Jurisprudence

Le contribuable qui fait percevoir ses bénéfices à sa société étrangère est toujours imposable

Il est réputé les avoir réalisé lui-même.

Faire percevoir les fruits de sa prestation de service par une société préalablement établie à l'étranger pour échapper à l'impôt français ? Mauvaise idée, rappelle la Cour de cassation qui les réattribue au contribuable dans un arrêt n° 19-87.905 du 8 avril 2021. 
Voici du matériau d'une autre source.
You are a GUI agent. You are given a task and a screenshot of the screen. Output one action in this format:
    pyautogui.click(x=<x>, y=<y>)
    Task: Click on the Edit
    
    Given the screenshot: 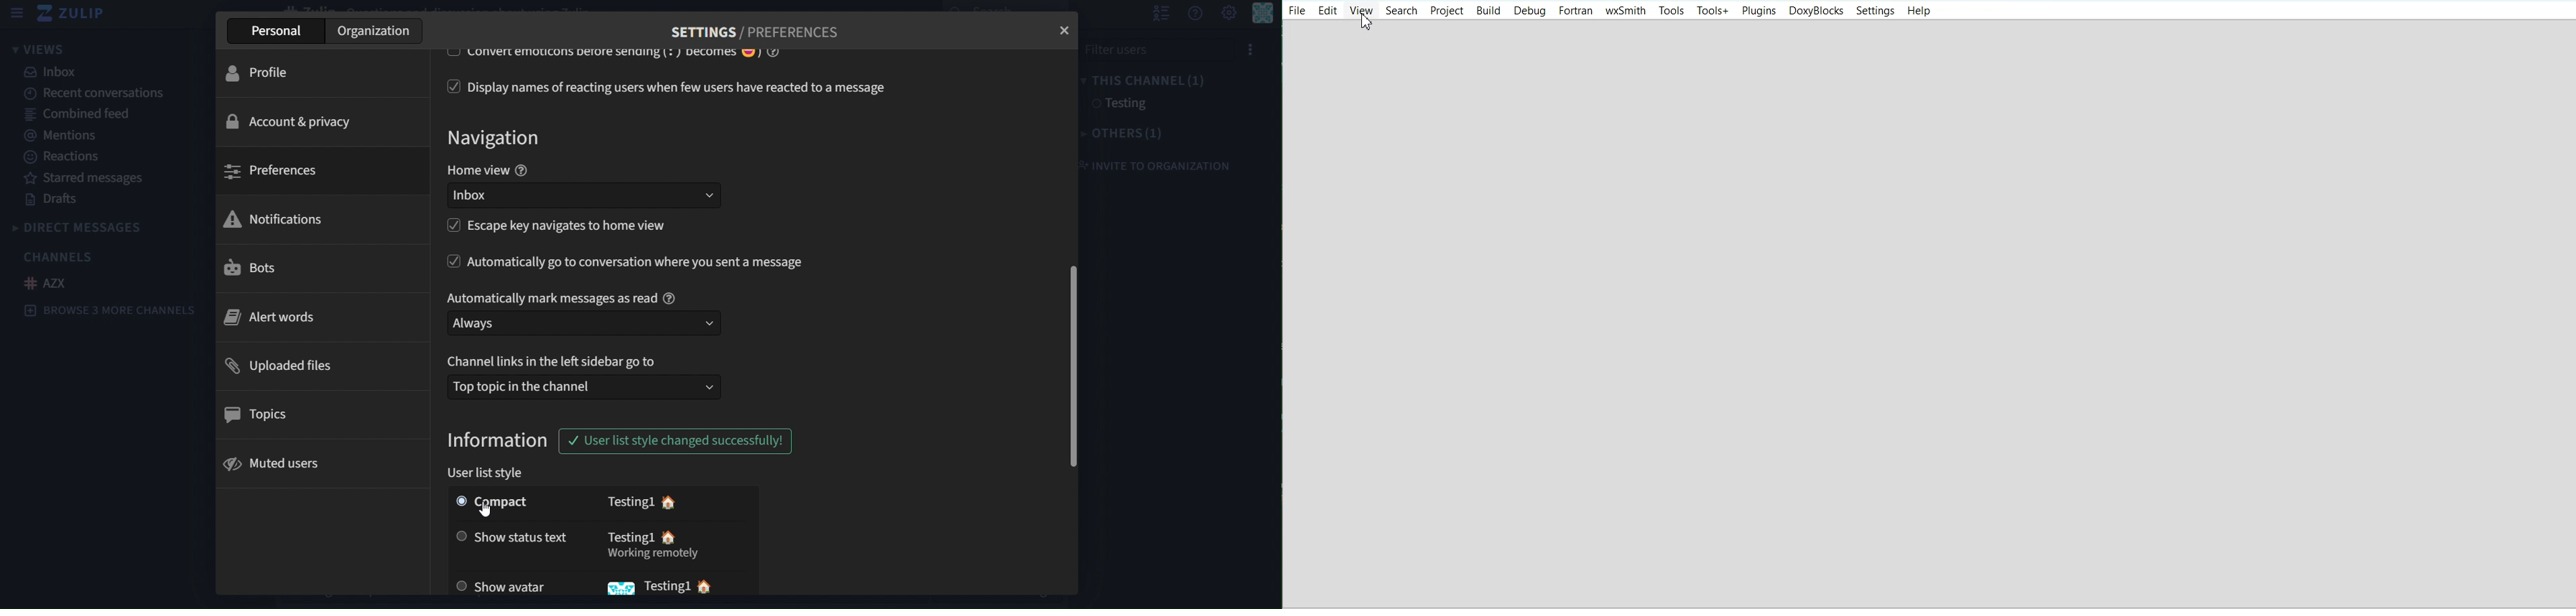 What is the action you would take?
    pyautogui.click(x=1328, y=10)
Les deux époux fondateurs de la société Aroma Thera - dont l'épouse X était la présidente et administratrice - cèdent à la société de droit anglais Sisig - aussi contrôlé par Mme X - les droits d'exploitation sur les marques et brevets de leur gamme. En retour Sisig leur concède un contrat de licence exclusive d'exploitation des droits cédés. La Direction générale des finances publiques (DGFiP), après avoir procédé à un examen de situation personnelle des deux époux, adresse à Mme X une proposition de rectification. L'administration considère que les redevances versées à la société Sisig par Aroma Thera rémunèrent en réalité les prestations réalisées par Mme X, véritable gestionnaire et exploitante des droits cédés, et doivent donc être imposées. 

Les époux ne s'exécutent pas, et le fisc les cite à comparaître pour s'être frauduleusement soustrait à l'établissement et au paiement de l'impôt sur le revenu en ne déclarant pas les redevances versées par Aroma Thera à Sisig. Les époux, condamnés, se pourvoient en cassation, soutenant que les prestations de Mme X rémunérées par la redevance ne sont pas réalisées en France.  Or, les sommes perçues par une personne domiciliée ou établie hors de France en rémunération de services rendus par une ou plusieurs personnes domiciliées ou établies en France sont imposables au nom de ces dernières « lorsque celles-ci contrôlent directement ou indirectement la personne qui perçoit la rémunération des services » ou « lorsqu’elles n’établissent pas que cette personne exerce, de manière prépondérante, une activité industrielle ou commerciale, autre que la prestation de services » (article 155 A du Code général des impôts).

Ici, la cession des marques et brevets à un prix dérisoire ne se justifiait pas, Sisig ne disposant pas d'une compétence particulière sur ces matières. La Cour qualifie d'ailleurs cette dernière de « coquille vide » : les époux ont immédiatemment retrouvé le bénéfice de leur exploitation, la société n'exerçait pas d'autre activité que la « prétendue prestation de services » en cause, et Mme X s'est comportée comme son véritable gestionaire. Peu importe que Mme X ait effectivement appréhendé les sommes en cause pour caractériser le délit de fraude fiscal, puisqu'en faisant percevoir par la société Sisig, établie à l'étranger, la rémunération de ses prestations, elle est réputée avoir réalisée elle-même les bénéfices.